Task requirements: Omit the images and reproduce the rest of the entries exactly.
....
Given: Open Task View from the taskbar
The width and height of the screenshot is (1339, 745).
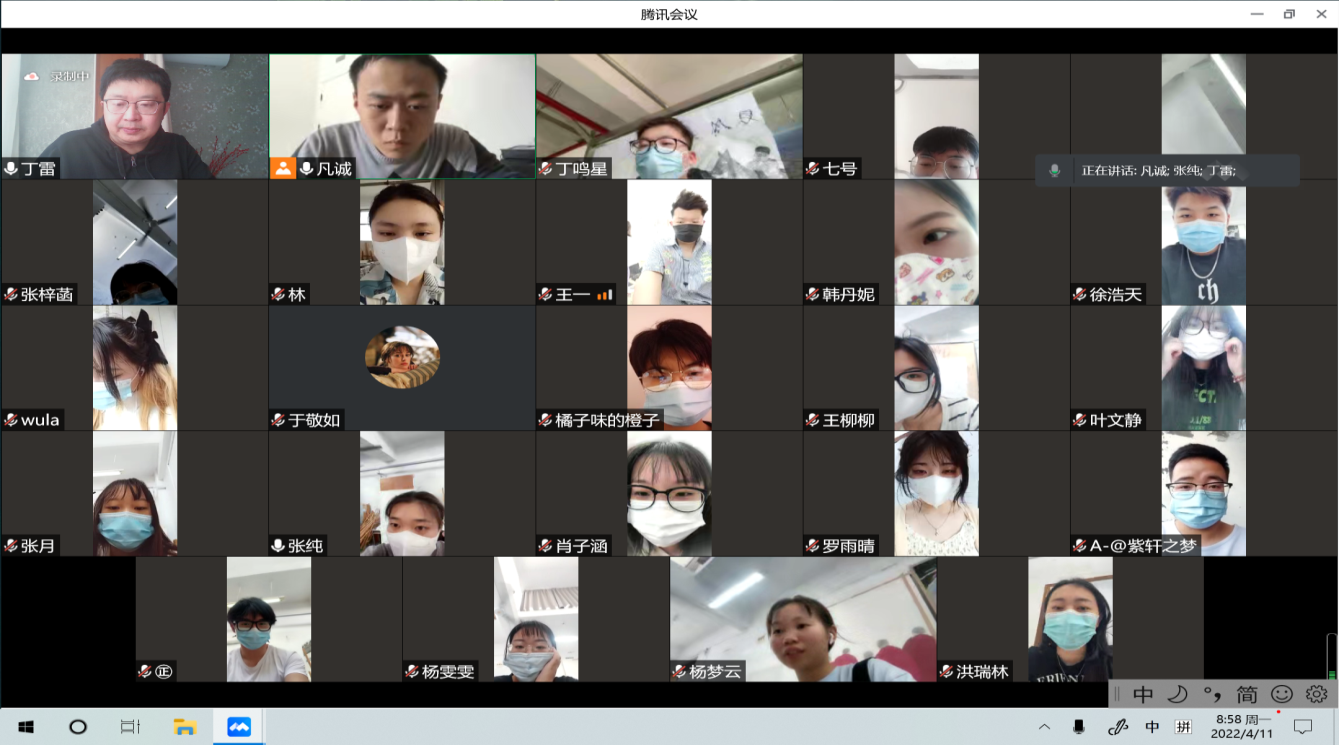Looking at the screenshot, I should (130, 727).
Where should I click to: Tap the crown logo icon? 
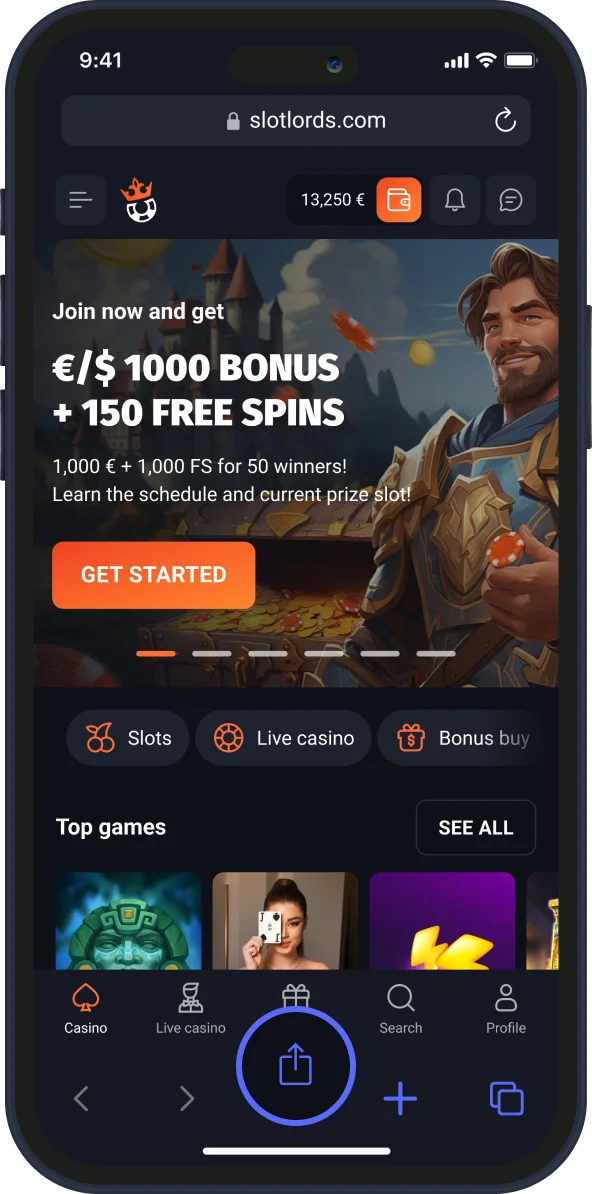pos(138,201)
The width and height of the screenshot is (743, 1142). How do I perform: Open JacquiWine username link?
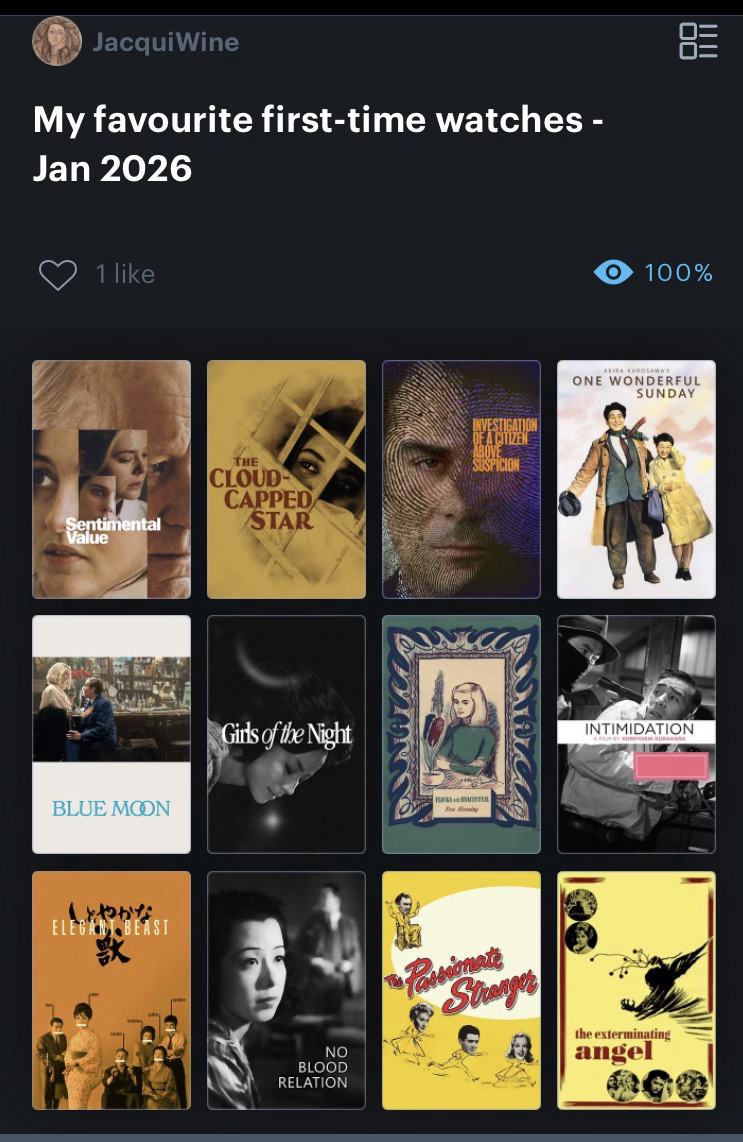pyautogui.click(x=165, y=42)
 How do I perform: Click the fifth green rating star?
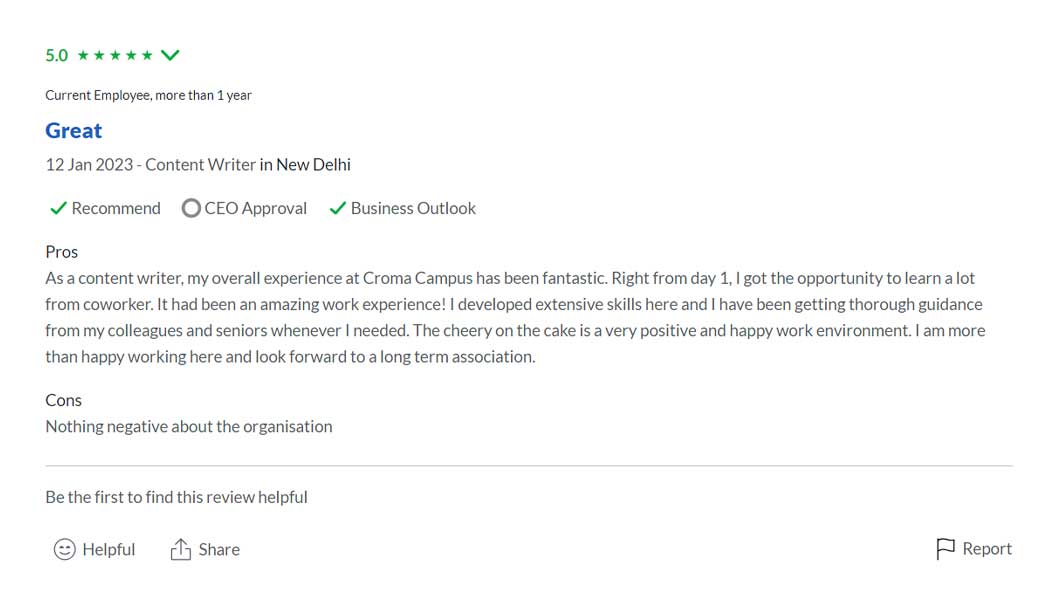point(147,55)
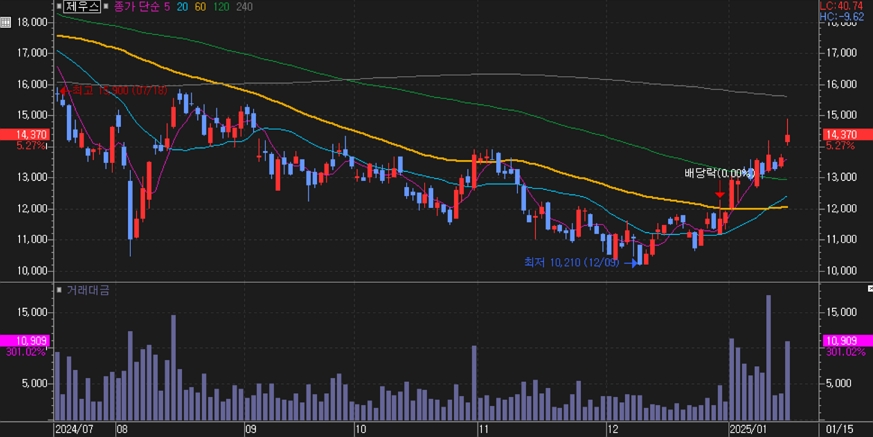Image resolution: width=873 pixels, height=437 pixels.
Task: Click the tallest volume bar in January
Action: pos(768,355)
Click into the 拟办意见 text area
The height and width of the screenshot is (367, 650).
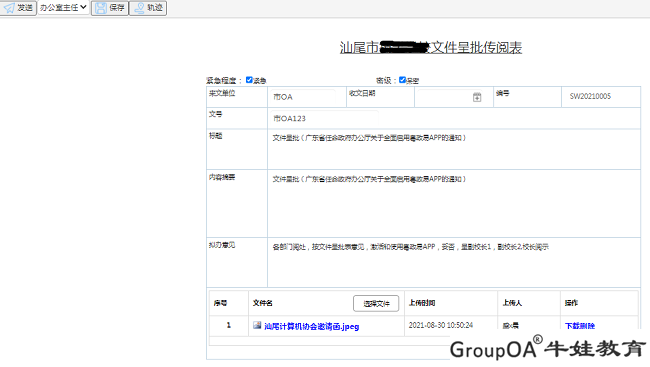454,262
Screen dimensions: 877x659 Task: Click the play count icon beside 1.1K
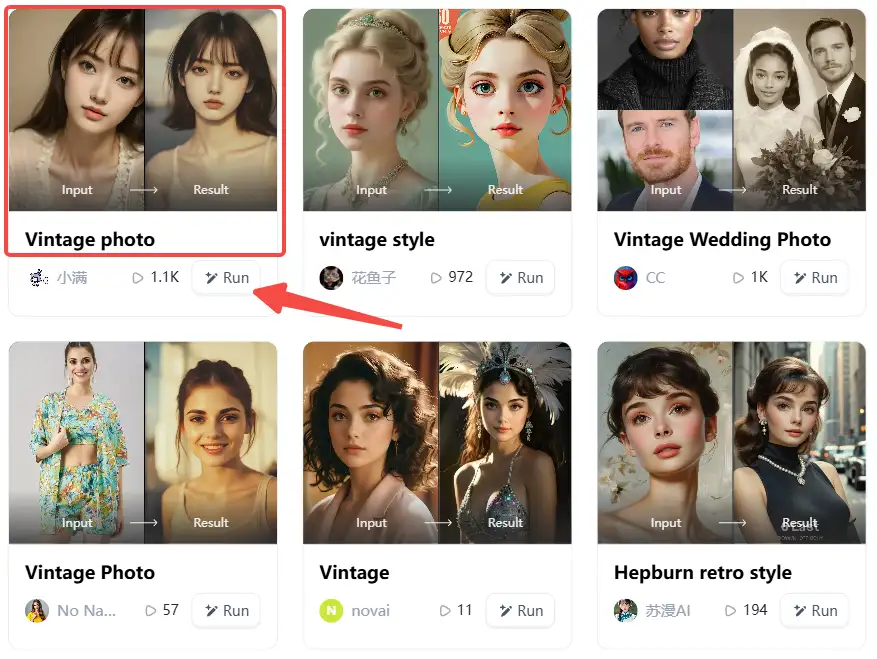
....
Written solution:
Given: Open Task View from the taskbar
The width and height of the screenshot is (1339, 745).
Looking at the screenshot, I should (130, 727).
Where should I click to: Tap the crown logo icon? 
pos(138,201)
The width and height of the screenshot is (743, 1142). How do I perform: Open JacquiWine username link?
pyautogui.click(x=165, y=42)
 How do I perform: Click the fifth green rating star?
point(147,55)
Image resolution: width=873 pixels, height=437 pixels.
Task: Click the tallest volume bar in January
Action: pos(768,355)
Click into the 拟办意见 text area
The height and width of the screenshot is (367, 650).
454,262
Screen dimensions: 877x659 Task: Click the play count icon beside 1.1K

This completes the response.